We awarded these creator seals. We got them involved within the conversation. We pushed out our own content on other “Verified” hacks of what we have already tested that the product may very well be used for.
It showcased a special personality of Vaseline as a brand. It allowed those creators into the conversation to co-create the brand. And there have been real, quantifiable results tied to it: we had a 43% uplift in our sales, over 136 million views and large positive sentiment of 87% with consumers.
As social-first investment increases, how are you measuring the channel?
We have a system in place where we track metrics like buzz, sentiment, shares and online discoverability. We track that on a quarterly basis. How will we move the needle on those metrics as we design campaigns? There’s loads of internal discussion on the best way to make the campaign stronger.
We’ve surrounded ourselves with really strong agency partners which might be super creative and take into consideration that unlock. You get the amazing brain power of all these folks that are it from different angles … to actually aid you mold and shape the campaign with loads of great, creative minds all coming along with the identical common, aligned goal.
How does Vaseline’s “White Lotus” partnership fit into the image?
Entertainment property or brand collaborations are all about intentionality. How do you discover ways to raise your brand values and what the brand stands for — the personality, the tonality you desire to bring forward with things which might be super culturally relevant — that you realize will get loads of buzz, but have a method to bring your product in to construct relevancy with consumers in an interesting way?
“White Lotus” was led out of Southeast Asia markets with Gluta-Hya. They got loads of amazing traction out of it based on where “White Lotus” was filmed; it was really relevant to bring that product forward there.
Collabs are something that we’re very seriously and continuing to take into consideration. Who are the interesting and unexpected partners that our community really connects with, and the way will we find those partnerships to raise the brand conversation in an interesting way? We don’t need to do too many, because there’s the priority of fatigue. But in the event you do the best partnerships at the best time, it could possibly really generate loads of value for the brand and potentially herald latest consumers that may not have considered you before.
How do you see AI changing your job as a marketer?
I feel of AI as this amazing thought partner and co-pilot, but the basics of what we have learned [about] growing brands through the years, that does not go away. How do you utilize AI to assist complement workflows of things like content creation to raise your work and supply a special perspective, but to not necessarily take over what you are doing?
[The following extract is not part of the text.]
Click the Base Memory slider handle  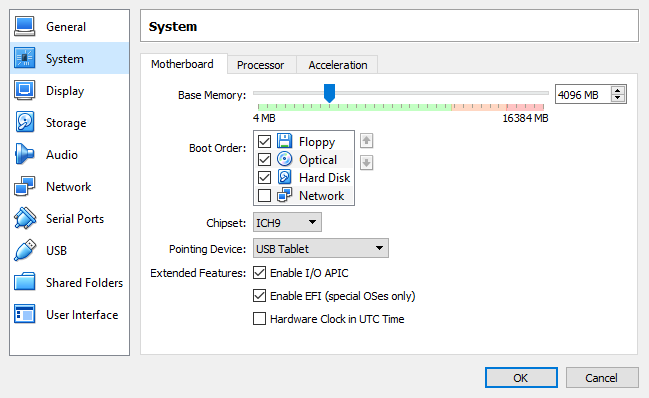(329, 93)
We’re definitely using [AI] in places, on a few of our content supply chain, but I’m also intentional about where the AI-driven content shows up with a brand like Vaseline that has such deep trust and heritage available in the market.
It’s exciting to take into consideration how much capability goes to be freed up through using AI tools and workflows, and the way that creates more room and time so that you can be creative and strategic and to think more expansively concerning the brand.
Some of the low-value-added activities my team and I are spending time on today, how can we automate that work after which liberate the time to only dream and take into consideration how that manifests in numerous product executions, activations and ways to attach with our community?